We have a hierarchical CFA model with 67 categorical indicators, 6 group factors, and a hierarchical general factor. This model fits very well in our Time 1 data. Unfortunately, due to the large nature of the combined model (134 observed categorical variables), our sample size is too small to enable us to estimate invariance in the usual manner.
We have an alternate strategy and were wondering if it seems valid. Instead of testing the structures together in the same model, we would validate the Time 1 structure in data at Time 2, by first examining configural invariance (how well does the Time 1 derived structure fit in Time 2 data when thresholds and factor loadings are freely estimated). Next, we would examine metric invariance by using Time 2 data, but fixing factor loadings and thresholds equal to values obtained in Time 1 data and examining model fit (as well as chi-square difference test of the configural invariant model versus the metric invariant model to determine if there is a significant difference in fit). If there were areas of strain, we could release some of these constraints and test for partial metric invariance.
Does this sound like a reasonable strategy for testing temporal invariance of our factor structure? Thank you for your thoughts.

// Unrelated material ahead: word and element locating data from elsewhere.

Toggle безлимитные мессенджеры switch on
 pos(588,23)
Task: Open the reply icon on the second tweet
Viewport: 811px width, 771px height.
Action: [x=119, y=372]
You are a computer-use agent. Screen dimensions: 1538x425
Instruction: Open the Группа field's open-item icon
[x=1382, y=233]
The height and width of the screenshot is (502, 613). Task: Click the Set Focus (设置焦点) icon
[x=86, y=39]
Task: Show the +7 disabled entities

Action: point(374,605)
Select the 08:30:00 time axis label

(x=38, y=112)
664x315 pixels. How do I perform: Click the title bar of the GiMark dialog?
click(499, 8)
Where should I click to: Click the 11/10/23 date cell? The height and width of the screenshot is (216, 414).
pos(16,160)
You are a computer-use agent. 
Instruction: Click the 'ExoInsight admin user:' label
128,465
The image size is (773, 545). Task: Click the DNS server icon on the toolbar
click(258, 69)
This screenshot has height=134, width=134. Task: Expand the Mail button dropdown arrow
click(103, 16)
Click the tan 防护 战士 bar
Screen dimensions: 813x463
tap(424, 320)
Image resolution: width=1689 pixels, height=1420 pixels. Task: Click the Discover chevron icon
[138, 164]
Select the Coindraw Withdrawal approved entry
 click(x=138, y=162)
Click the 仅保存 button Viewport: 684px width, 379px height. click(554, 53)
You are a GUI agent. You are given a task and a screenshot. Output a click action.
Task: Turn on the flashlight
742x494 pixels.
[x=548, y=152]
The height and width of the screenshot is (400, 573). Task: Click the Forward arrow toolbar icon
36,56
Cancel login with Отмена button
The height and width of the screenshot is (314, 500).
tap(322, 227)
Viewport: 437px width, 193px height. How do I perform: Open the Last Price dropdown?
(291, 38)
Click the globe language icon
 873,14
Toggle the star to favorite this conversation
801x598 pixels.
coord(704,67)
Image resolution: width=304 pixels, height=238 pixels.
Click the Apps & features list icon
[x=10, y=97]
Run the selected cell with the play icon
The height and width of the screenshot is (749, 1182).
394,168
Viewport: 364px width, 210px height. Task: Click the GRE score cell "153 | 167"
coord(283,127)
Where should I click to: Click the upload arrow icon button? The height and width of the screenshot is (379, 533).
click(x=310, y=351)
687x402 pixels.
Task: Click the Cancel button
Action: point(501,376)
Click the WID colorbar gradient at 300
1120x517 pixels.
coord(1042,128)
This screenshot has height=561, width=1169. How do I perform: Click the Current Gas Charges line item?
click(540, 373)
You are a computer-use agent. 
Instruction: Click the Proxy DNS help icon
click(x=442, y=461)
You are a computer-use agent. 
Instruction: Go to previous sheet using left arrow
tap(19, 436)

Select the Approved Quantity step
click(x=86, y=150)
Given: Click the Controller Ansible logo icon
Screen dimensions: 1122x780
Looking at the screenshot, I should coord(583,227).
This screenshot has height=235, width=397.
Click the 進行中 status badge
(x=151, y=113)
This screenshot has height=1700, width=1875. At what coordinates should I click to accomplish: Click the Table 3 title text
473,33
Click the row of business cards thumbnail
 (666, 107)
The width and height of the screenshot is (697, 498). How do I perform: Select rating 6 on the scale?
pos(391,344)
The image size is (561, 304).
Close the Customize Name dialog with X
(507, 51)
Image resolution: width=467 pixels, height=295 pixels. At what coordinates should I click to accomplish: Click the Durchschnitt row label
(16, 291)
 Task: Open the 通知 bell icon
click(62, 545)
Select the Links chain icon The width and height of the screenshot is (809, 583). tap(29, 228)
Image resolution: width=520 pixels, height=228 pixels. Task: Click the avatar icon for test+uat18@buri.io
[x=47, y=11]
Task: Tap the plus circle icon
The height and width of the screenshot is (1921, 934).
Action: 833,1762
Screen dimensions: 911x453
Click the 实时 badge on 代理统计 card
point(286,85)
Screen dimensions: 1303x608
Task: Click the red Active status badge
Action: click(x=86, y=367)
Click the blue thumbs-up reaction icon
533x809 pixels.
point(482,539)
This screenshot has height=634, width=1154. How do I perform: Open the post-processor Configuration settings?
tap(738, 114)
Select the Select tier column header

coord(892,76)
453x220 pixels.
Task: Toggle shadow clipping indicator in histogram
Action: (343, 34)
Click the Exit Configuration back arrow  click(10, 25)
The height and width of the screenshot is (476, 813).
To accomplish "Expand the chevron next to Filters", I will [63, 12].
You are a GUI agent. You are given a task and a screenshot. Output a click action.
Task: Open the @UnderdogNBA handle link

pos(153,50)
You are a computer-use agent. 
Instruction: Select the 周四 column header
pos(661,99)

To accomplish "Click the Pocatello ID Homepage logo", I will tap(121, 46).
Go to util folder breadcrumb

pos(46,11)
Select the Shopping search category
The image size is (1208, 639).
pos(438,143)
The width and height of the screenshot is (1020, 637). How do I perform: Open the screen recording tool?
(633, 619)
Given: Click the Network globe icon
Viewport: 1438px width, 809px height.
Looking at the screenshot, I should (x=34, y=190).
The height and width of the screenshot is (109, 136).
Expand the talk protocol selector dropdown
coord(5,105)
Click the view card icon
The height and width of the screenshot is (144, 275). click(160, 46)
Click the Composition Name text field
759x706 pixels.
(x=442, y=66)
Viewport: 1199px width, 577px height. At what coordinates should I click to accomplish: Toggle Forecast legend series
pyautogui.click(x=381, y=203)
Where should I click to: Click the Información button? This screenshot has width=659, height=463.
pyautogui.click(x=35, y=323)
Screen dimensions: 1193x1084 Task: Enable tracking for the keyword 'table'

Thank you for your reply. I conducted the analysis I had mentioned and was surprised to find that the metric invariant model (where I fixed all factor loadings and thresholds) actually had a LOWER chi-square value than the configural invariant model (where factor loadings and thresholds were free to vary). Chi-square dropped from 324 (with a CFI of 0.95 and RMSEA of 0.049) to 235 (CFI=0.96, RMSEA=0.057). It is just difficult to understand how fixing these loadings/thresholds results in a LOWER chi-squared value.
Also, the df only dropped from 169 (configural invariant) to 107 (metric invariant) even though I fixed 149 factor loadings (as well as many thresholds). Is this a function of how df are calculated in WLSMV?
Sorry - I should have mentioned that I did use DIFFTEST and the result was significant (value=108, df=43, p=0.000). Since the chi-square value was reduced from the less restrictive model (loadings and thresholds free to vary) to the more restrictive model (fixed loadings and thresholds), I assumed the DIFFTEST result indicated a significant IMPROVEMENT in fit when the pathways were fixed. However, this is counter to what I expected, and what is usually seen: fixing (or equating) pathways typically results in a decrement in model fit.
So, are you indicating that despite the apparent DROP in chi-square (of about 90), the DIFFTEST value is indicating an INCREASE in chi-square (of 108) and the metric invariant model represents a significant decrement in model fit as we would expect? Or, is the DIFFTEST indicating the metric invariant model is a sig improvement (since visual inspection reveals chi-square dropping from the configural to metric invariant model, and the value of this drop is similar in magnitude to the DIFFTEST value)? Your help in interpreting these unexpected results is much appreciated! Thank you!
With WLSMV you should not be making any interpretation based on the chi-square values and degrees of freedom including those given in the DIFFTEST results. It is only the p-values you should be looking at. If the p-value for the DIFFTEST results is less than .05, it means that the more restrictive model significantly worsens the fit of the model. If the p-value is greater than .05, it means that the more restrictive model does not significantly worsen the fit of the model.
Great - thank you again for your speedy reply. I had a question with regards to reporting results from the DIFFTEST. In a manuscript would DIFFTEST results more accurately be expressed as delta chi-square or simply chi-square?
I have a different wrinkle on testing temporal invariance that I was hoping for advice on.
We have two waves of panel data, where the same participants were surveyed at each wave but different indicators are available at Time 1 and Time 2.
So, I think it might be technically possible to assess whether temporal invariance holds, using only those indicators that are repeated at Time 1 and Time 2.
However, I'm not sure if this type of temporal invariance analysis tells you anything - does temporal invariance using a subset of indicators provide some evidence of temporal stability over time, but less evidence than the same set of indicators from the same participants at Time 1 and Time 2.
Or, is it simply not appropriate to assess temporal invariance for only a subset of indicators?
I would leave the data in the wide format. See the Topic 4 short course handout on the website. Multiple indicator growth is described starting on Slide 77. The first part of the example illustrates testing measurement invariance across time.